PROBLEM DESCRIPTION
In the passage on SENSEI below, copy word for word the part that opens with the words containing "Finally, the in" and closes with "the analysis adaptors.".

TEXT PASSAGE

Finally, the in situ bridge is simply an API and the corresponding implementation that the application developer implements to pass data and control to SENSEI during the application execution. A typical bridge implementation will initialize the data adaptor and one or more analysis adaptors during the initialization phase of the simulation; then for each time step pass the current simulation data arrays and any other metadata to the data adaptor and call execute on the analysis adaptors.

The analysis adaptor is also the mechanism for the SENSEI interface to connect with the different in situ infrastructures. For example, an analysis adaptor may use ADIOS to save the data out to an ADIOS BP file, or it may serve as a ParaView/Catalyst-based adaptor that starts up ParaView/Catalyst to process the data using ParaView/Catalyst data processing pipelines, including rendering.

The SENSEI generic data interface creates several possibilities for in situ, in transit, in flight and hybrid analysis. In enables a developer to instrument a simulation code once, then have access to multiple in situ infrastructures. Allowing additional in situ infrastructures to be coupled via the SENSEI generic data interface provides a number of analysis techniques to map to future high-performance computing architectures.

DATA SECTION
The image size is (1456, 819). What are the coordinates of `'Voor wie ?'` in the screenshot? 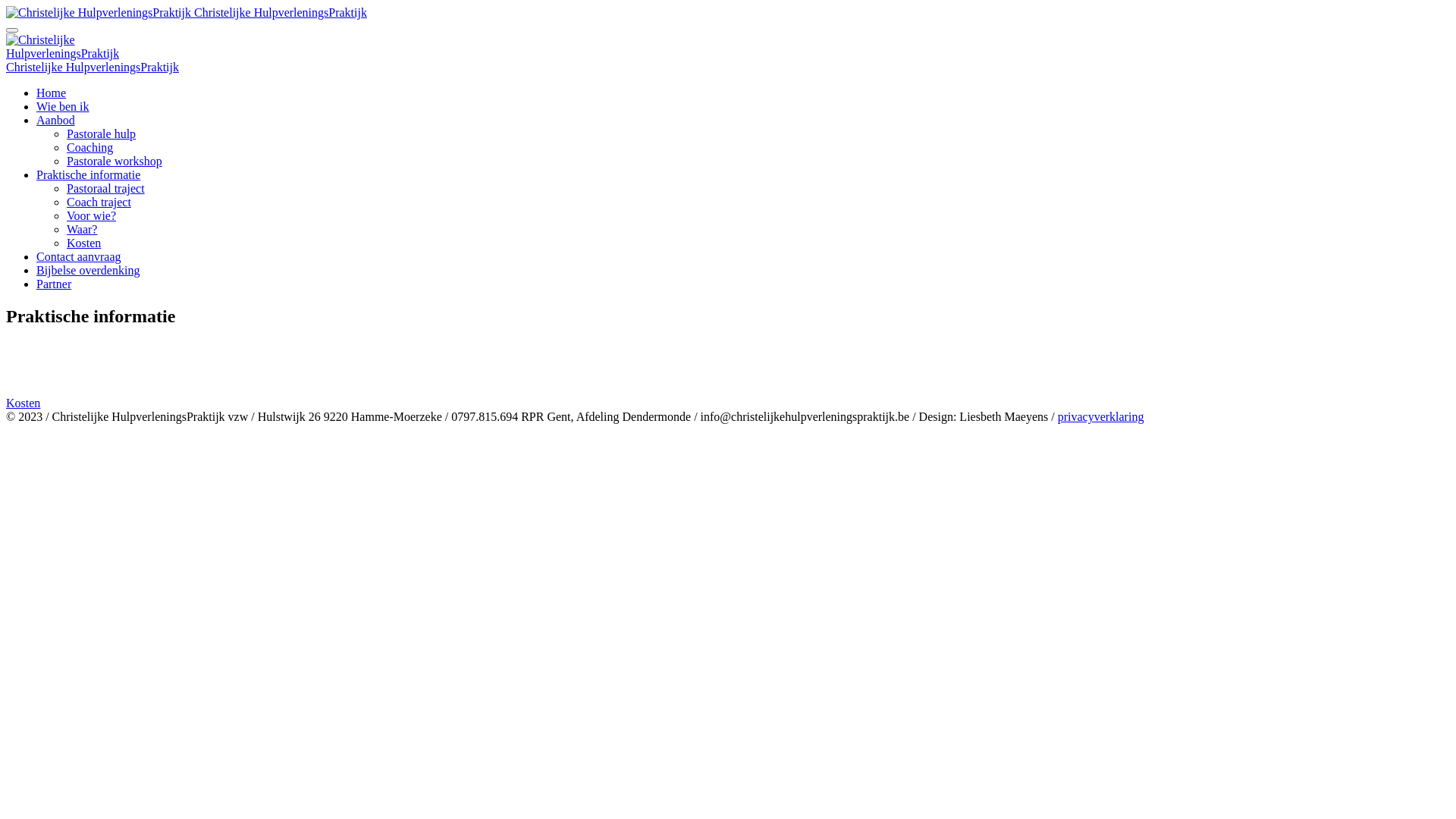 It's located at (6, 375).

WRITTEN REPLY
Finally, the in situ bridge is simply an API and the corresponding implementation that the application developer implements to pass data and control to SENSEI during the application execution. A typical bridge implementation will initialize the data adaptor and one or more analysis adaptors during the initialization phase of the simulation; then for each time step pass the current simulation data arrays and any other metadata to the data adaptor and call execute on the analysis adaptors.